Cambio climático

2010 - Cancun

United Nations Climate Change Conference in Cancún, Mexico, from 29 November – 10 December 2010. Reducing greenhouse gas emissions is a priority that the entire world should address now; it is the only long-term answer for stabilizing the global climate. Without immediate action, we risk causing irreversible impacts on people and the environment.

IUCN's top priorities

IUCN believes one of the top priorities is to make new, ‘fast-track’ funding available immediately, for both climate change adaptation and mitigation. Donor Parties need to make tangible moves towards establishing long term funding arrangements.

One of the most immediately accessible and affordable solutions to reduce carbon emissions is to stop the loss and degradation of tropical forests.

Tropical forests

“The Reducing Emissions from Deforestation and forest Degradation (known as REDD) mechanism developed under the post 2012 UNFCCC regime, whereby developed countries pay tropical developing countries to conserve and restore their forests, is one of the most promising developments in the past three years of negotiations,” says IUCN’s Climate Change Coordinator, Ninni Ikkala.

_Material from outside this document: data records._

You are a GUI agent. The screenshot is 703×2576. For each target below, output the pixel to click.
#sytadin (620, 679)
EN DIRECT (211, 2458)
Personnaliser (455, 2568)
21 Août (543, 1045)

Funding adaptation measures

Adaptation, in particular how to fund adaptation measures, is high on the UNFCCC’s agenda. IUCN supports the establishment of a strong, action-oriented Adaptation Framework as part of the 2012 regime, and for the formal inclusion of Ecosystem-based Adaptation. This refers to the management, conservation and restoration of ecosystems to ensure they continue to provide services such as flood control that enable people to adapt to the impacts of climate change.

Emissions reductions

The debate continues over emissions reductions. Developing countries want to see clear commitments from developed countries and a second commitment period for the Kyoto Protocol. On the other hand, several developed countries are keen for major developing economies to take commitments on emissions reductions and to agree to monitoring and reporting on these reductions.

“It is unclear if countries will agree to decisions on other issues in Cancun unless there is agreement on these main hurdles,” says Ikkala.

IUCN experts attended the conference, engaging with Parties and observers and ensuring that the latest science underpins the decisions being taken and reported live from Cancun on the state of negociations.